TASK STATEMENT: Count every line of the listing where the string "agent" occurs, and reply with the count alone.

AVAILABLE DATA:
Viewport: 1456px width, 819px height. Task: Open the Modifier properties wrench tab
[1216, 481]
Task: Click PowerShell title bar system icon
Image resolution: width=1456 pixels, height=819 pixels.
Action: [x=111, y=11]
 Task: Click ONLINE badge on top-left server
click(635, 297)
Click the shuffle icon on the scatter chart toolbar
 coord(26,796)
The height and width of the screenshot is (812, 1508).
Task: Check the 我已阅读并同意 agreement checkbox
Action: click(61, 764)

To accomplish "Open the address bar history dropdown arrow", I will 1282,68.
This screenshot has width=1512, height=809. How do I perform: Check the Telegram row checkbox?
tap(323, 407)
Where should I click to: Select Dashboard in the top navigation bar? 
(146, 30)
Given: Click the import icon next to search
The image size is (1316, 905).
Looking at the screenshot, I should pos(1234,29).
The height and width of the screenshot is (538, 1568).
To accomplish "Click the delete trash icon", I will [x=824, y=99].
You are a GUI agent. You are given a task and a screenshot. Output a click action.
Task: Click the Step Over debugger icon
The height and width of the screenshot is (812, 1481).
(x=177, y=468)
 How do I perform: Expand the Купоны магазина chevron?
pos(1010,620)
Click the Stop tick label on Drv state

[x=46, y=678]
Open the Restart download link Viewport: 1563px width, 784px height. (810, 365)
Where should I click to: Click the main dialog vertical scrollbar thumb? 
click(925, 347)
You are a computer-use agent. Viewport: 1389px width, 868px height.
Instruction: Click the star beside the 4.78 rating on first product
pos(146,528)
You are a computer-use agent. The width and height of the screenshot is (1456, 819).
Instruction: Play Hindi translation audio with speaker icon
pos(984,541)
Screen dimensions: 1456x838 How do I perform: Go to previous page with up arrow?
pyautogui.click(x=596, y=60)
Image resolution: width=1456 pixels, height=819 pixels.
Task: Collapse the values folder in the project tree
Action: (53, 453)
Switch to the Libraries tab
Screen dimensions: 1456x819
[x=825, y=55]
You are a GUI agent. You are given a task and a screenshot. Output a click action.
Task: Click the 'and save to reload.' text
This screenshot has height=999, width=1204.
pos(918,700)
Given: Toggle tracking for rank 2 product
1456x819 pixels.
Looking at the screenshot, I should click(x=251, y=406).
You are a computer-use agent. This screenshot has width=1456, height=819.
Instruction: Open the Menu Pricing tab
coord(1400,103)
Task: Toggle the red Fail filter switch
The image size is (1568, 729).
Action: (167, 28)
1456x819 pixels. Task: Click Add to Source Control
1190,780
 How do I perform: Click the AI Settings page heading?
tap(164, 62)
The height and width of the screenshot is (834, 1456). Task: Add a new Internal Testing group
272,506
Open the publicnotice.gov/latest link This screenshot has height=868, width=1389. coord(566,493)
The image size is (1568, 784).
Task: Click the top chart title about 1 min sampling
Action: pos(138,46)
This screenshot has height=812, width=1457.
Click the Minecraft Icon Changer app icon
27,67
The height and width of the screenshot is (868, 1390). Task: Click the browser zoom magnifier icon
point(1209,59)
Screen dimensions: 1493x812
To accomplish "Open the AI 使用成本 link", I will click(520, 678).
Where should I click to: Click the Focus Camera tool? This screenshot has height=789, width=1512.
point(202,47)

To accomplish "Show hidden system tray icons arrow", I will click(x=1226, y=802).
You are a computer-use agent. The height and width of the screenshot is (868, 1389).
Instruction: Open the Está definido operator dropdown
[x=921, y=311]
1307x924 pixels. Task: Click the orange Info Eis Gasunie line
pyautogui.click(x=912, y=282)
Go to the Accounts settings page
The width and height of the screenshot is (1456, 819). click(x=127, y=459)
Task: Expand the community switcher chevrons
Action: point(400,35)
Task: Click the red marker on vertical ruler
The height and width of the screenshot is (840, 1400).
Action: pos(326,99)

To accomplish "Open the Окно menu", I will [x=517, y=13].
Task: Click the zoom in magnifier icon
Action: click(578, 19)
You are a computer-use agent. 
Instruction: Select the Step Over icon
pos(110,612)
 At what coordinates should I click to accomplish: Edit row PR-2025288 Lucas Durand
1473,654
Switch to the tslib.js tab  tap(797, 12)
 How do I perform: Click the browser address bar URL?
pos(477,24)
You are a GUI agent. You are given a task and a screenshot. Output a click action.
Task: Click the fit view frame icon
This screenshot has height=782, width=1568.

SOLUTION TO THIS TASK: 8